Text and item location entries
┌────────
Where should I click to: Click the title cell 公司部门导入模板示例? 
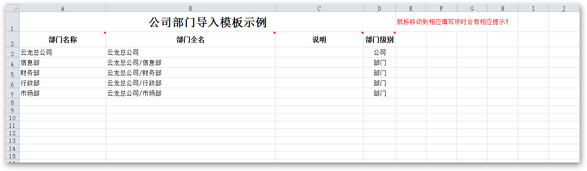click(207, 22)
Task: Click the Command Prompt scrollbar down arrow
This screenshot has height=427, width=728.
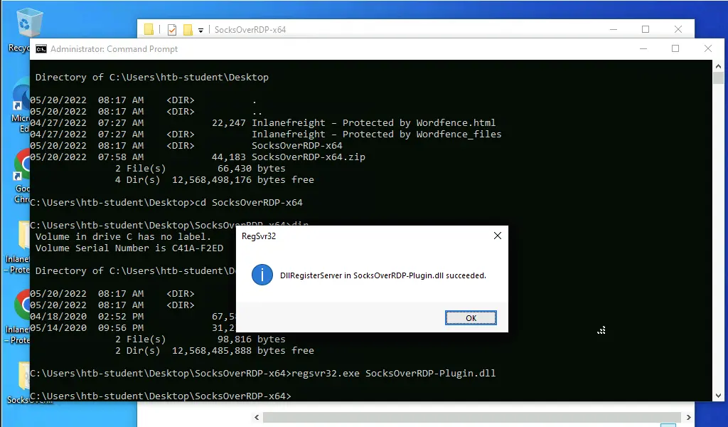Action: [x=718, y=395]
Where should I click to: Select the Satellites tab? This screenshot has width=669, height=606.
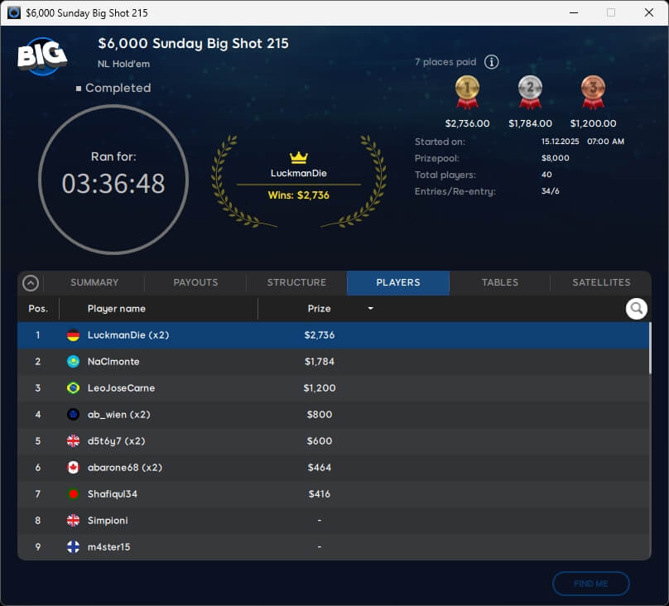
└────────
**What to do**
Please rewrite all the items above, replacing "screenshot" with "image" and keeping everything else the same. Omit the pictures from your answer.

**Task result**
Where should I click to: Click the title cell 公司部门导入模板示例? 
click(207, 22)
Task: Click the Command Prompt scrollbar down arrow
This image has height=427, width=728.
Action: [x=718, y=395]
Where should I click to: Select the Satellites tab? This image has width=669, height=606.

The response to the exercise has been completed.